FinCap: Topic-Aligned Captions for Short-Form Financial YouTube Videos
Siddhant Sukhani, Yash Bhardwaj, Riya Bhadani, Veer Kejriwal, Michael Galarnyk, Sudheer Chava
TL;DR
This work tackles the challenge of generating topic-aligned captions for financial short-form videos, where dense visual cues like tickers and charts coexist with audio and transcripts. It evaluates seven non-empty modality configurations (T, A, V, TA, TV, AV, TAV) across five tasks using 624 SVs from VideoConviction, employing F1 for ticker–action extraction and a domain-specific G-VEval metric. The study provides the first baselines for financial SV captioning, revealing that selective modality fusion can outperform full tri-modal fusion and that the importance of each modality varies by task, with vision often serving as the anchor. These findings offer a foundation for robust, domain-aware multimodal grounding in finance and guide future research toward task-specific modality design and evaluation; code and data are available on GitHub under CC-BY-NC-SA 4.0.
Abstract
We evaluate multimodal large language models (MLLMs) for topic-aligned captioning in financial short-form videos (SVs) by testing joint reasoning over transcripts (T), audio (A), and video (V). Using 624 annotated YouTube SVs, we assess all seven modality combinations (T, A, V, TA, TV, AV, TAV) across five topics: main recommendation, sentiment analysis, video purpose, visual analysis, and financial entity recognition.
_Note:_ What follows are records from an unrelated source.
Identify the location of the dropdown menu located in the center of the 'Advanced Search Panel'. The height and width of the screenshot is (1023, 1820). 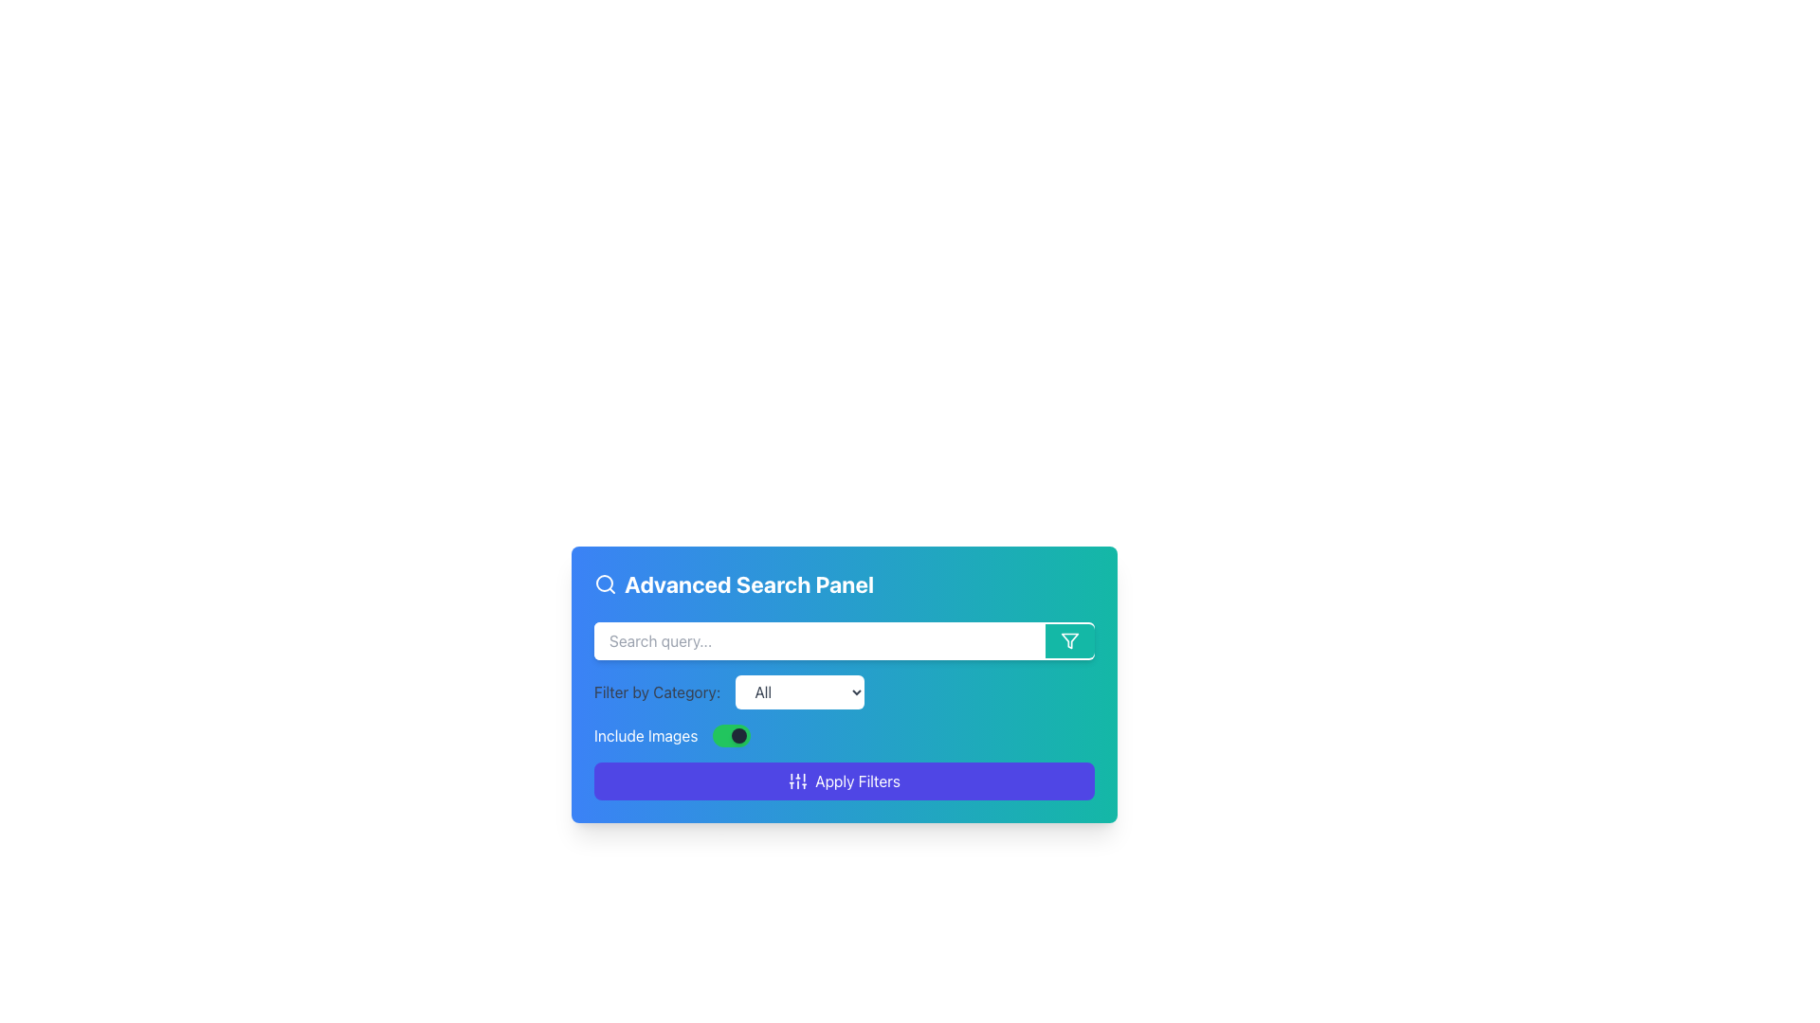
(843, 693).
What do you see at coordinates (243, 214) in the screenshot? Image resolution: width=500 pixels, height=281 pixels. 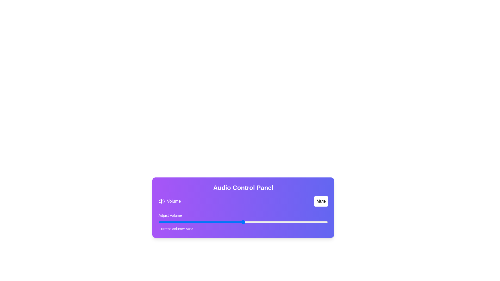 I see `displayed current volume from the volume control interface located in the 'Audio Control Panel', which is centrally positioned below the title and adjacent to the 'Mute' button` at bounding box center [243, 214].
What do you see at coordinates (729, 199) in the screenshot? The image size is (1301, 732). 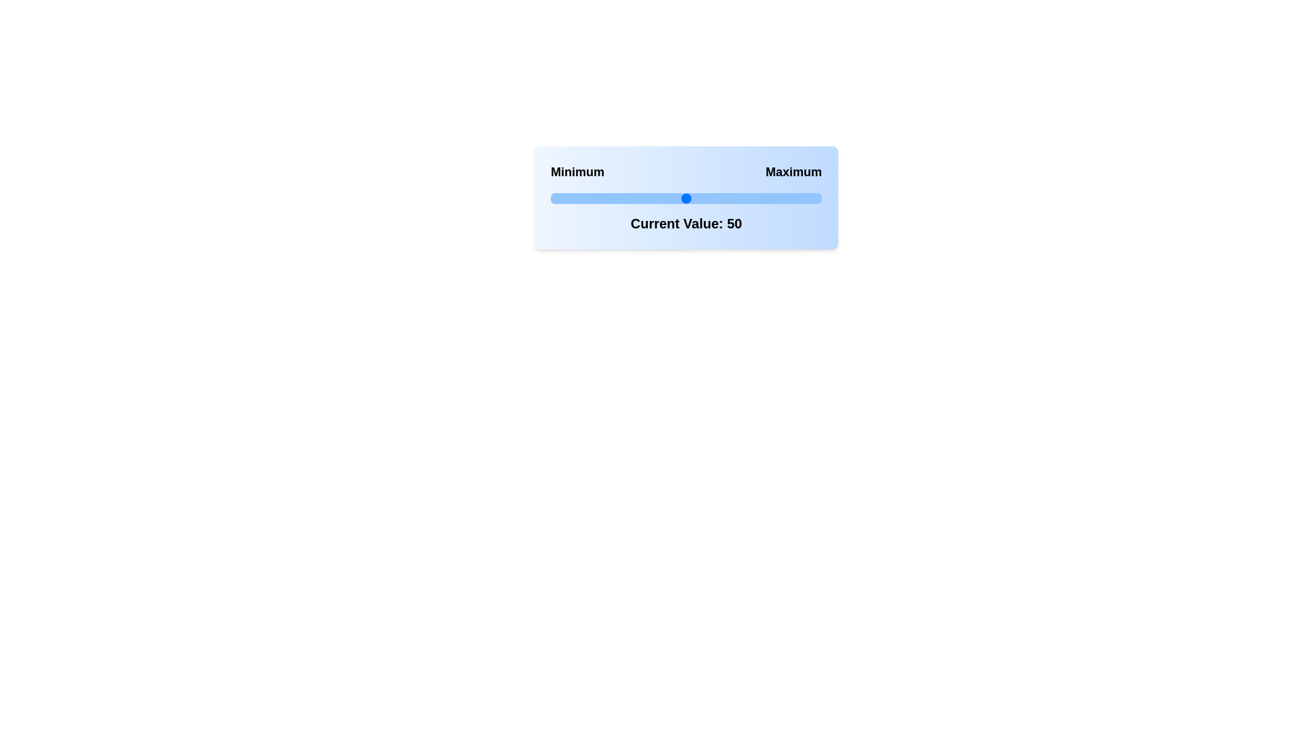 I see `the slider to set its value to 66` at bounding box center [729, 199].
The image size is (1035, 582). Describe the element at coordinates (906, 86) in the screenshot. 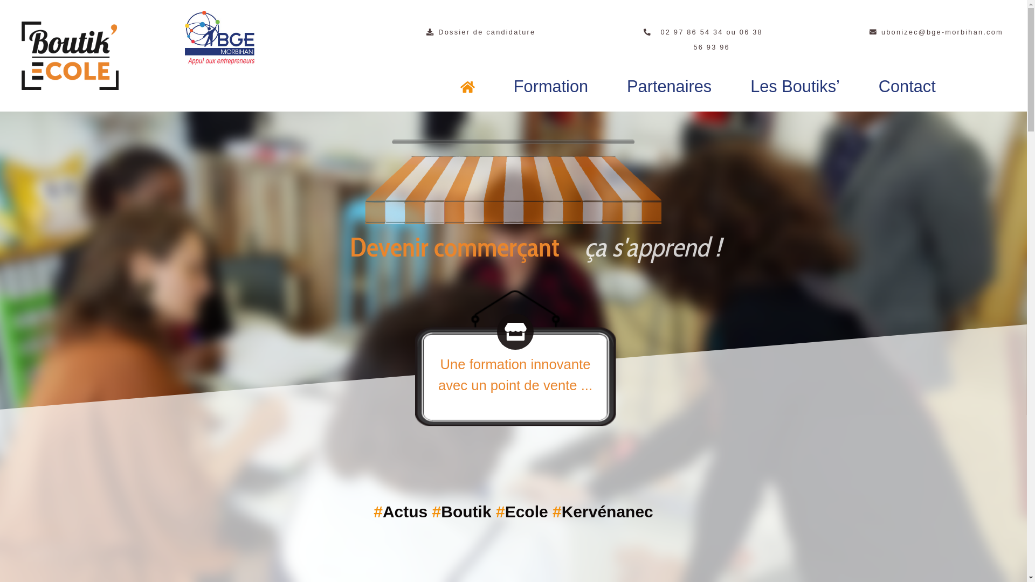

I see `'Contact'` at that location.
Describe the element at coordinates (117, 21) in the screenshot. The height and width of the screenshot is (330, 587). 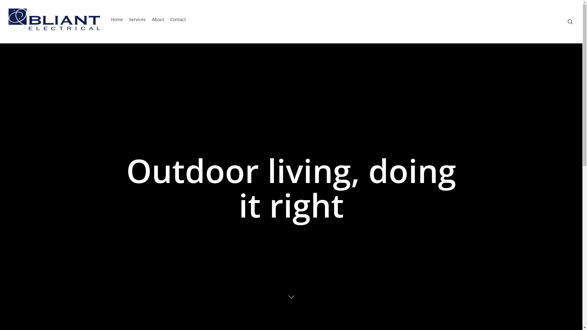
I see `'Home'` at that location.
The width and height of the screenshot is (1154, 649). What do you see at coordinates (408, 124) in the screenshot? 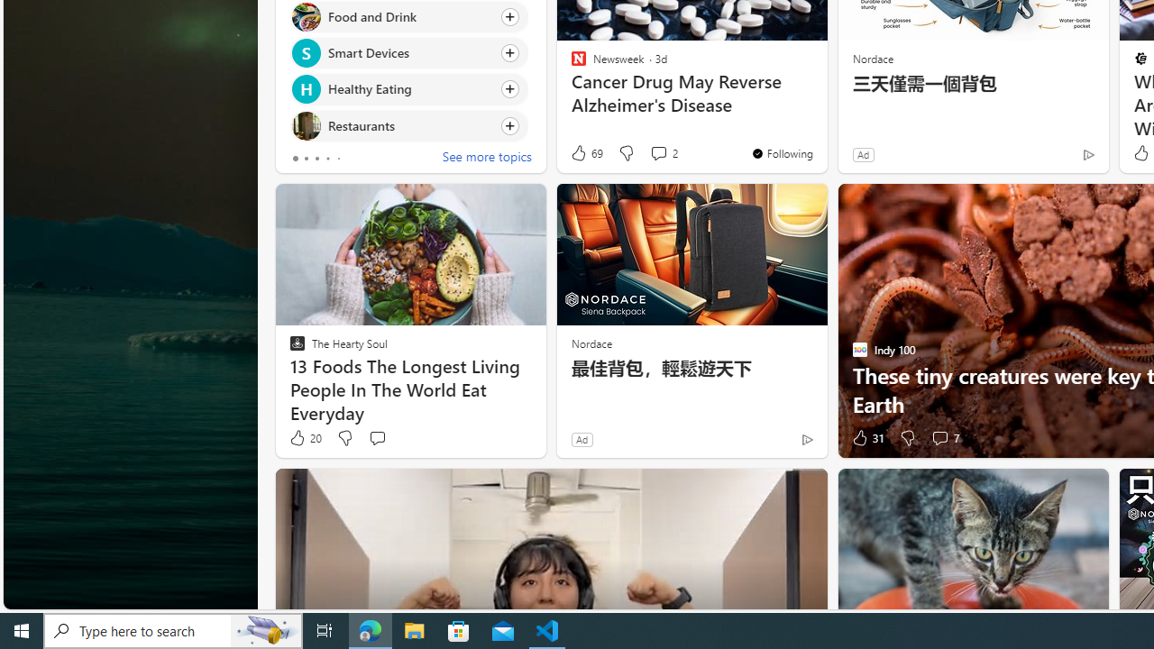
I see `'Click to follow topic Restaurants'` at bounding box center [408, 124].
Video alone performs strongly on four of five topics, underscoring its value for capturing visual context and effective cues such as emotions, gestures, and body language. Selective pairs such as TV or AV often surpass TAV, implying that too many modalities may introduce noise. These results establish the first baselines for financial short-form video captioning and illustrate the potential and challenges of grounding complex visual cues in this domain. All code and data can be found on our Github under the CC-BY-NC-SA 4.0 license.